It might be a surprise to learn that the consensus price target was broadly unchanged at US$41.40, with the analysts clearly implying that the forecast decline in earnings is not expected to have much of an impact on valuation. There's another way to think about price targets though, and that's to look at the range of price targets put forward by analysts, because a wide range of estimates could suggest a diverse view on possible outcomes for the business. Currently, the most bullish analyst values National Bank Holdings at US$45.00 per share, while the most bearish prices it at US$38.00. This is a very narrow spread of estimates, implying either that National Bank Holdings is an easy company to value, or - more likely - the analysts are relying heavily on some key assumptions.

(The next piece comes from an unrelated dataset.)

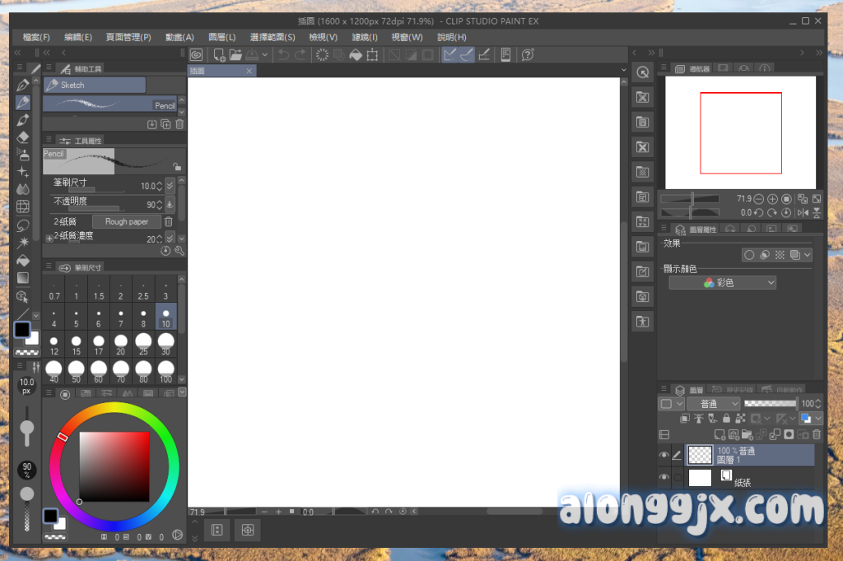
Task: Click the Rough paper texture button
Action: click(x=127, y=221)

Of course, another way to look at these forecasts is to place them into context against the industry itself. We would highlight that National Bank Holdings' revenue growth is expected to slow, with the forecast 3.1% annualised growth rate until the end of 2024 being well below the historical 7.0% p.a. growth over the last five years. Compare this against other companies (with analyst forecasts) in the industry, which are in aggregate expected to see revenue growth of 5.5% annually. Factoring in the forecast slowdown in growth, it seems obvious that National Bank Holdings is also expected to grow slower than other industry participants.

The Bottom Line

The most important thing to take away is that the analysts downgraded their earnings per share estimates, showing that there has been a clear decline in sentiment following these results. On the plus side, there were no major changes to revenue estimates; although forecasts imply they will perform worse than the wider industry. The consensus price target held steady at US$41.40, with the latest estimates not enough to have an impact on their price targets.

Keeping that in mind, we still think that the longer term trajectory of the business is much more important for investors to consider. At Simply Wall St, we have a full range of analyst estimates for National Bank Holdings going out to 2025, and you can see them free on our platform here..

You still need to take note of risks, for example - National Bank Holdings has 1 warning sign we think you should be aware of.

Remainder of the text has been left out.